--- START ---
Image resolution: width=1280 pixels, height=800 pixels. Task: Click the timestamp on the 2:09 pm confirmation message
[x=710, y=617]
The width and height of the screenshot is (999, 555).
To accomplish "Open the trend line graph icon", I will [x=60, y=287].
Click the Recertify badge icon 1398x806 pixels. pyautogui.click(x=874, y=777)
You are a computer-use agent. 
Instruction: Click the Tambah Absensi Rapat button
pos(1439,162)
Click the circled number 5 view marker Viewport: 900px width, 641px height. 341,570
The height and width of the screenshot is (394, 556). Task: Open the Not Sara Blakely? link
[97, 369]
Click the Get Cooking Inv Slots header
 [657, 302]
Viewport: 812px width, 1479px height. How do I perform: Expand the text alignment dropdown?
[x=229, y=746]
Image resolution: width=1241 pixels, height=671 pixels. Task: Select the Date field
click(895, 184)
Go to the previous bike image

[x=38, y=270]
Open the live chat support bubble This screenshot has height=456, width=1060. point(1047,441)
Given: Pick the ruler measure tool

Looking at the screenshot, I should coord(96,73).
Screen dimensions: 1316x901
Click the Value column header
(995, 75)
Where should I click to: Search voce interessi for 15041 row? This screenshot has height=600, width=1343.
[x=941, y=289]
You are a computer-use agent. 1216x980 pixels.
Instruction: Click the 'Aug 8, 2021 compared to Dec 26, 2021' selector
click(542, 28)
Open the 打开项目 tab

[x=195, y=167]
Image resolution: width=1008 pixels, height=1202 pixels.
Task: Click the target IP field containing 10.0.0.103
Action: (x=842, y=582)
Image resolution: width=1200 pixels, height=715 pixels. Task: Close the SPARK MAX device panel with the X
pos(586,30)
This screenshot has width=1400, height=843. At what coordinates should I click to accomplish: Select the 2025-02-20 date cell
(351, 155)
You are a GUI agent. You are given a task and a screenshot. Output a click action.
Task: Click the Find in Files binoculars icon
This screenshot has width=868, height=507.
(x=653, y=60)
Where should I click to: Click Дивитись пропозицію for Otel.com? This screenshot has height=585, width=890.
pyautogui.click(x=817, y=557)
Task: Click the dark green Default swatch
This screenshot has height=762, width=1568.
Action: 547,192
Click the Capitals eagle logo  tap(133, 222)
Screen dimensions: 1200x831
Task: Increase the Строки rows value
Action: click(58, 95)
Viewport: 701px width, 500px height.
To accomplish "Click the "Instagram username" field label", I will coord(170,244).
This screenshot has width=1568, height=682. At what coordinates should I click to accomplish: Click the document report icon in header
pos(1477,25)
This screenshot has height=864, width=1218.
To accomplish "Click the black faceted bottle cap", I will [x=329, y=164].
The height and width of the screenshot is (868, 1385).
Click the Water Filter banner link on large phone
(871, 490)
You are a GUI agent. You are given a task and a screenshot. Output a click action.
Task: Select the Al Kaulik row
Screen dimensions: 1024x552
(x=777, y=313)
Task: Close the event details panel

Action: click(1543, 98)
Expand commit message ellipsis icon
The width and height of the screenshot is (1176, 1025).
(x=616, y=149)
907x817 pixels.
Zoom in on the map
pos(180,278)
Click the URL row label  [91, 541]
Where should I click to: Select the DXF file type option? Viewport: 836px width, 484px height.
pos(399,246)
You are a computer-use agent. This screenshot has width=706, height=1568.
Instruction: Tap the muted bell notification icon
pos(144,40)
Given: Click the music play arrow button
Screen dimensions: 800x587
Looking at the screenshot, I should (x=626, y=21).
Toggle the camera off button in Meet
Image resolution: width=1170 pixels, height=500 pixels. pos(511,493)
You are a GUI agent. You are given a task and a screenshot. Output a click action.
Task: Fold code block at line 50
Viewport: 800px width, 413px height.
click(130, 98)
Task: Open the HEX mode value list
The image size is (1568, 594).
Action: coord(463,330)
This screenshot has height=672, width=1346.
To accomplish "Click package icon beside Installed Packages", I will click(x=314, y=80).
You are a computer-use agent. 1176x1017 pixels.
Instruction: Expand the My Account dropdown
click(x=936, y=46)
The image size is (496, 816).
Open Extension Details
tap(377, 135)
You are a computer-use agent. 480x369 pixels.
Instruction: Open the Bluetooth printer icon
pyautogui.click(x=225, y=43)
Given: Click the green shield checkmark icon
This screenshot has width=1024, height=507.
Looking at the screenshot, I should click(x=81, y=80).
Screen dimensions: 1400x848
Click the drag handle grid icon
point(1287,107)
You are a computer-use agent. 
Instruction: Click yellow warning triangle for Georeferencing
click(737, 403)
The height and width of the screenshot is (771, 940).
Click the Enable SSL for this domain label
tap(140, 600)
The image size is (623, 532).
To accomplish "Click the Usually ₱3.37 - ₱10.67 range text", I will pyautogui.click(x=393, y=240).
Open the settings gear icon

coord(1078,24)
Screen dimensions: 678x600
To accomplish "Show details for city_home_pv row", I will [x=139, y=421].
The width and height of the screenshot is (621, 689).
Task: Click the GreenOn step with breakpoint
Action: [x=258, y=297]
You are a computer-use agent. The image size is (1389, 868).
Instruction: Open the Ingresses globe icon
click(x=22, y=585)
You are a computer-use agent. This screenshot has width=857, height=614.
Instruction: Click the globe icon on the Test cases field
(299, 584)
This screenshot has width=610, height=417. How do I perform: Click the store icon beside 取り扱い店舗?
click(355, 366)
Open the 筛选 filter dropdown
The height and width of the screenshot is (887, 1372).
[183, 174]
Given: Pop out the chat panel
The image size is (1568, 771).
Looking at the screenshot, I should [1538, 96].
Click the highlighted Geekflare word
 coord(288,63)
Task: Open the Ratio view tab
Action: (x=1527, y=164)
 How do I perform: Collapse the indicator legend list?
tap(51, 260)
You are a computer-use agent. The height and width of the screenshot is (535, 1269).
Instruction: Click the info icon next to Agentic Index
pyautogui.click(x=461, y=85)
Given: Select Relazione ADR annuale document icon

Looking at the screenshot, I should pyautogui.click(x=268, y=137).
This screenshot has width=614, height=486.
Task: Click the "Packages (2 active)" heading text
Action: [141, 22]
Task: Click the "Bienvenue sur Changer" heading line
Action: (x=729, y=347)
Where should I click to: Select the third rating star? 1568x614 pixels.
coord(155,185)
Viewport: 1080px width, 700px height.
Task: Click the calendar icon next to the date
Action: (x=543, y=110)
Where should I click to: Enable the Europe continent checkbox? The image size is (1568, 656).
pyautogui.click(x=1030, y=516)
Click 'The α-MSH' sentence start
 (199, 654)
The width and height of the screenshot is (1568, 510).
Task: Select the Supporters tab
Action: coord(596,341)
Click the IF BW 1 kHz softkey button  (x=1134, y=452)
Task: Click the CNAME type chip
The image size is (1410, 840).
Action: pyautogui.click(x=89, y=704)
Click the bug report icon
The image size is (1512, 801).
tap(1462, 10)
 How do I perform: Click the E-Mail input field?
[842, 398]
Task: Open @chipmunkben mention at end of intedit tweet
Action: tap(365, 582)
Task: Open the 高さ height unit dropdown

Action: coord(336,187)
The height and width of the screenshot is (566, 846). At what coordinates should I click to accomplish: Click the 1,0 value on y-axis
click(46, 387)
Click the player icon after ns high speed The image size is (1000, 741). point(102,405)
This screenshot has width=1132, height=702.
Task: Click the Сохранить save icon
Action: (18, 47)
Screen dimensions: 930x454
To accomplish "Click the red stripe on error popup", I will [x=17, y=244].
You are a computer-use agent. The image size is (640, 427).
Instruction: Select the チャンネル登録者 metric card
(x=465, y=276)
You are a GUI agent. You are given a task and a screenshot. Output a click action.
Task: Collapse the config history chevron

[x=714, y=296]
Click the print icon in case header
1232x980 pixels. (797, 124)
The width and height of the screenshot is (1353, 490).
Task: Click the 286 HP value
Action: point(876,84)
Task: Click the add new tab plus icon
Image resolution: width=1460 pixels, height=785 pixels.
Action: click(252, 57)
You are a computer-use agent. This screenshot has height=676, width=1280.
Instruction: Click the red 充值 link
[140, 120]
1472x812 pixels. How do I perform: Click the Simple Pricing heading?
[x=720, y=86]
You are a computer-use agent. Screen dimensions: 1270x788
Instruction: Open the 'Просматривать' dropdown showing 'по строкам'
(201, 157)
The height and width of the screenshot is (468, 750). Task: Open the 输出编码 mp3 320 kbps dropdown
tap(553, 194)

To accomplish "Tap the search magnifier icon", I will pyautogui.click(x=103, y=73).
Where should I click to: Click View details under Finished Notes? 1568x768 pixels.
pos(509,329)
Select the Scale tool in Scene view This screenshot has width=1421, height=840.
--- END ---
● **TASK DESCRIPTION**: Determine how many lines of the data above contain the string "chat", and answer with the number only.

● **YOUR RESPONSE**: 2